If you try to commit a crime but fail to succeed, you could be prosecuted for attempting to commit that offense. Even if you were unsuccessful in carrying out the actual crime, this doesn't mean you will be spared from facing the penalties. Depending on the nature of the attempted crime, the consequences of punishment for such a crime could be serious and carry hefty penalties. This blog dives further into the meaning and details of an attempted crime.

What is an Attempted Crime Under California Law?

According to California PC 663, 664, and 21a, attempting to commit any crime is itself an offense. Many people are surprised to find that they could be charged with attempting to commit an offense even if they reconsider their position and willingly abandon the endeavor. California's Attempted Crimes Laws are intended to punish any individual who makes an effort but fails to perpetrate an offense. A person could be convicted of an attempt if they come alarmingly close to committing any crime but don't do so. The term "attempt" is broadly explained in three elements: intent, substantial step, and failure to commit the offense.

Intent

Even though an attempt doesn't lead to the actual commission of the offense, prosecuting a person for an attempt necessitates strong evidence of intent to perpetrate the act. A person cannot be convicted of attempting to commit a crime if he or she does it unintentionally. Rather, the prosecution must establish that the offender intended to conduct the crime he or she attempted and simply failed to do so. Due to this, an attempt is classified as a "particular intent" offense. This implies that acting recklessly or negligently is insufficient to prove an attempted accusation.
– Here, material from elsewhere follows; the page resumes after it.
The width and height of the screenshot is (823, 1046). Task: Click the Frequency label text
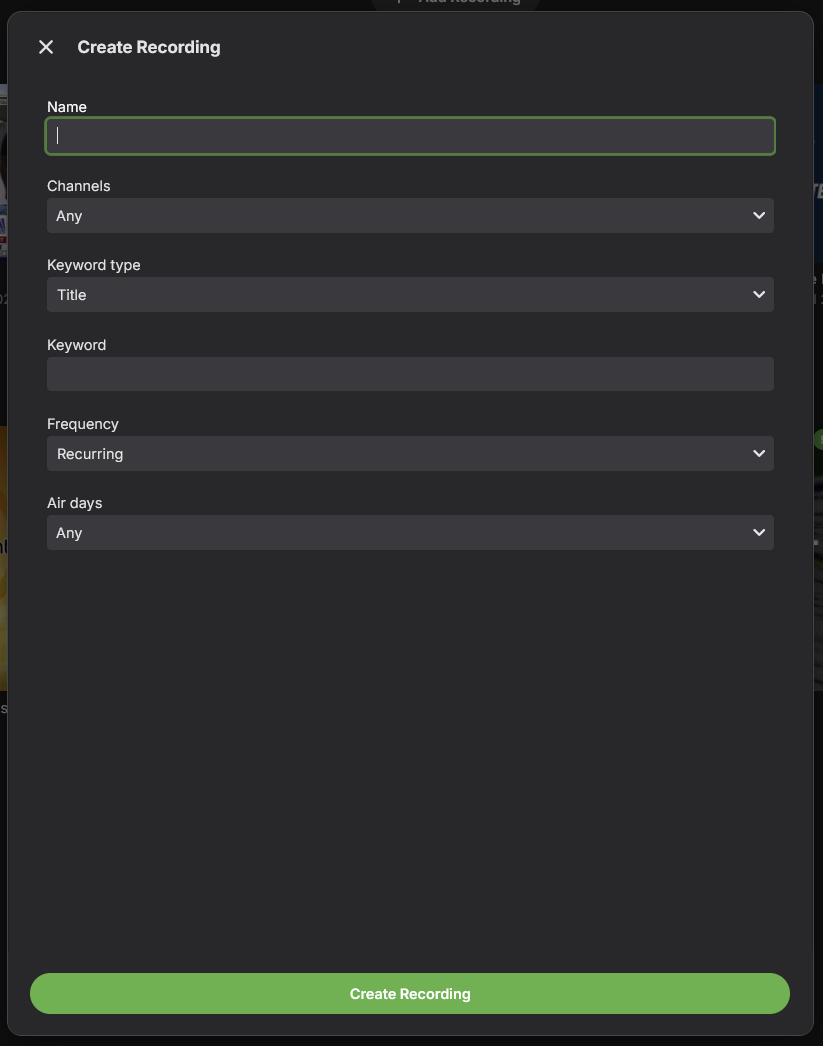coord(83,424)
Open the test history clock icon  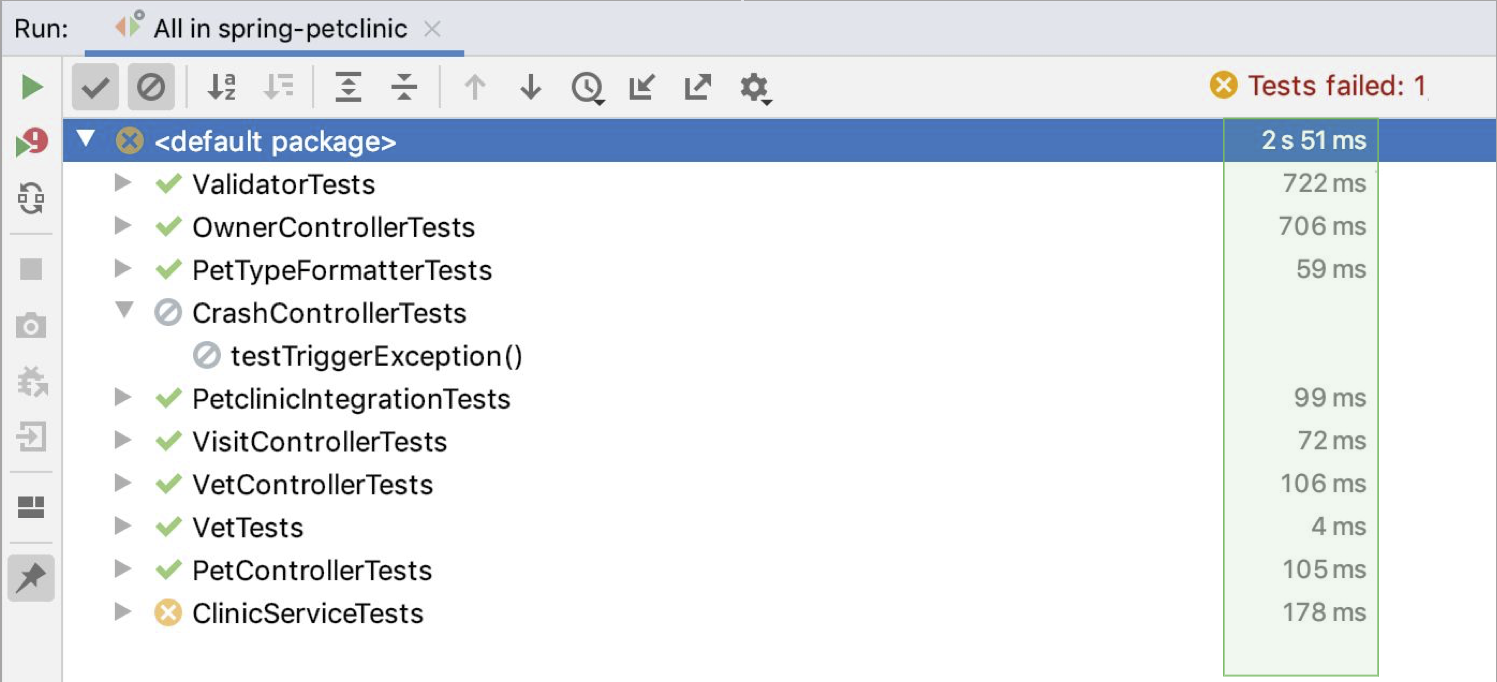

One limitation to this basic principle is the transferred intent concept. According to transferred intent, a person who means to commit an offense against one individual but inadvertently harms another person could be held liable for either one or both offenses. For instance, if a defendant wants to shoot his or her spouse but accidentally kills the partner's friend who is seated nearby when the offender fires the pistol, he or she could be charged with the murder of the partner's friend (since the defendant's intention transfers to the partner's friend) as well as the attempted murder of the spouse (since the offender's original intention was to kill him or her.)

Substantial Step

In most jurisdictions, a prosecutor should show that the offender took a significant step toward completing the offense, in addition to intent. A significant step entails more than just preparing to execute the crime. It's not enough to just talk about the act or think about it with friends. Rather, the action should be in a manner that drives the defendant closer to completing the crime successfully, even if the act is never entirely carried out. For instance, if an individual wants to commit arson but only mulls over a possible plot in his mind or discusses it with a friend, it's unlikely that the individual will be charged with an attempt.

Failure to Execute the Crime

An attempt charge also necessitates that the offender didn't complete the offense he or she was attempting to commit. This is because attempting to commit a crime is a different offense that cannot be tried alongside the actual crime. Rather than being convicted of attempted murder, the offender will be tried for murder if he or she accomplishes the offense.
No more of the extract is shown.